The food drop along with the meal also gives participants access to fresh food, something that is sorely missing in Rockford. “There’s always food available, but is it the most healthy? No, because we don’t have a grocery store. We don’t have anywhere to get that fresh produce,” the Rev. Cathy Jones, co-pastor of Our Father’s, explains. “That’s where the synod’s imagination grant comes in. We want to address food scarcity, provide healthy food, and connect people through that food ministry. We can beef up the kitchen to provide hospitality and bring in rescue food and be able to refrigerate and freeze it for future use. I cannot tell you what a blessing it is getting that refrigerator.”

A Wednesday luncheon follows the food drop on the second Tuesday of each month. The luncheon draws in a variety of people and offers a social space in a community where there are few of those spaces. All of this excites Jones: “The moms with little ones, the senior citizens, some people on their lunch breaks. It’s just been really fun to see the diversity of groups that have come together.”

“So the food program is becoming a more community focus, which is what our dream was.”

The news of Nourishing HOPE has spread and brought more people into the program, not just to get needed fresh food, but to volunteer. “As this has grown, we have seen people who are not actually members of our church come to volunteer,” Dickman says. “So it is becoming a more community focus, which is what our dream was,” Vergin adds.

Dickman believes that the everyday acts of grace are a witness to people of God’s love. “We’re not necessarily trying to preach the gospel at people when they come in, and we cannot, but the fact of the matter is people realize we’re a church, we’re a Christian community.
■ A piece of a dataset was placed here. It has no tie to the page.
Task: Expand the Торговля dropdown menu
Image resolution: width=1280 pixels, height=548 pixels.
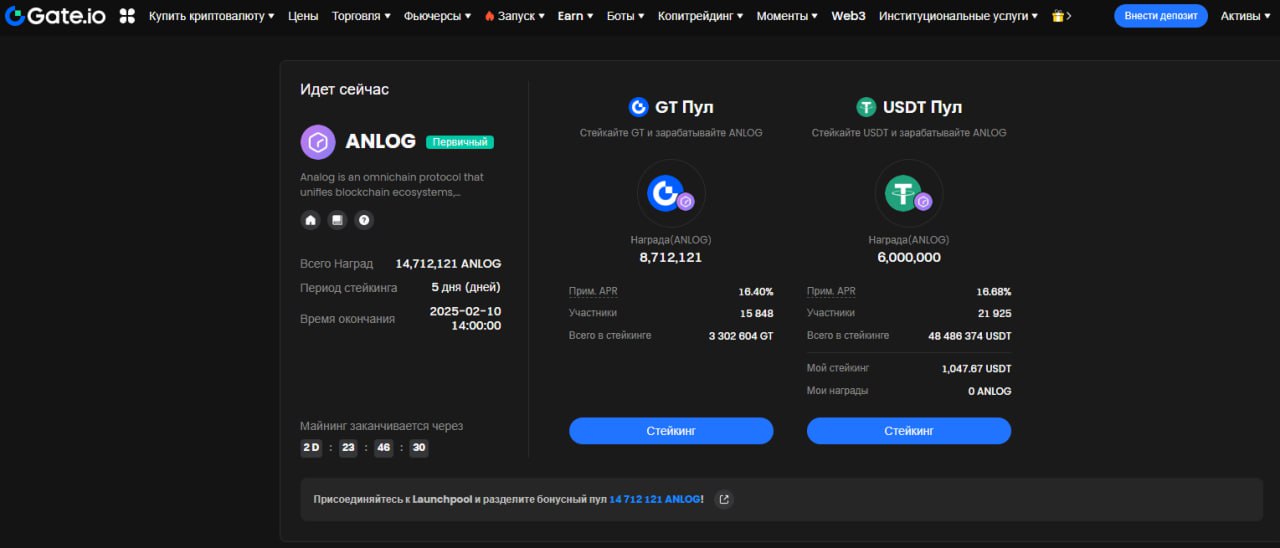Action: click(x=361, y=16)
And even with nothing being said, it speaks volumes because of the action that we’re taking.” Before the meal each Wednesday, a prayer is offered. Through this, Jones is able to pray with and get to know the people in Rockford.


NOURISHING HOPE CONTINUES to grow. The food drops served about 30–40 people when the program began. According to Dickman, the latest food drop had 120 people take part. The class with Flores is a new component to help people learn to cook healthy food.
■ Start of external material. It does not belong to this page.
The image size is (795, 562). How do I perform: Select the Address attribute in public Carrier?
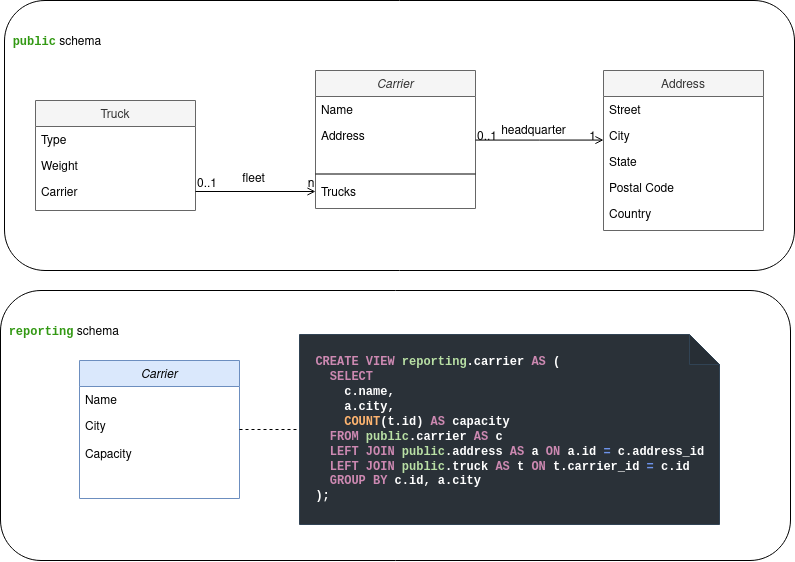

Nearby churches are noticing. Congregations in Albertville and Montrose have learned from Our Father’s and started similar ministries.

The day following food distribution, participants and volunteers can share a meal together.

Even as the ministry grows, the cost to the church itself has been minimal. “We haven’t had to really use our church general operating to support this,” Dickman said.  Grants like the Ministry Imagination Grant and outside donations have kept the ministry afloat. “The funny, curious God thing about this is when you start to put it together and say, ‘We’re going to apply to these grants, we’re going to see what we can do,’ suddenly, doors open and things are made available that you don’t even know,” Jones adds.

While the Ministry Imagination Grant paid for the commercial refrigerator, future plans include a commercial stove, a commercial dishwasher, and potentially a remodel.

When asked about how Nourishing HOPE has fed their faith, Dickman responded thoughtfully. “We have a thing here at church that has become a common part of the worship services. Where have you seen God at work? When you watch what happens in this ministry, you just see the hand of God.”

Flores said amazing conversations happen in the kitchen. Those conversations happen in Our Father’s kitchen and at the lunch table as well. Through the Ministry Imagination Grant, Our Father’s can continue to be a place where conversations happen, life is shared, and God is in the middle of it all.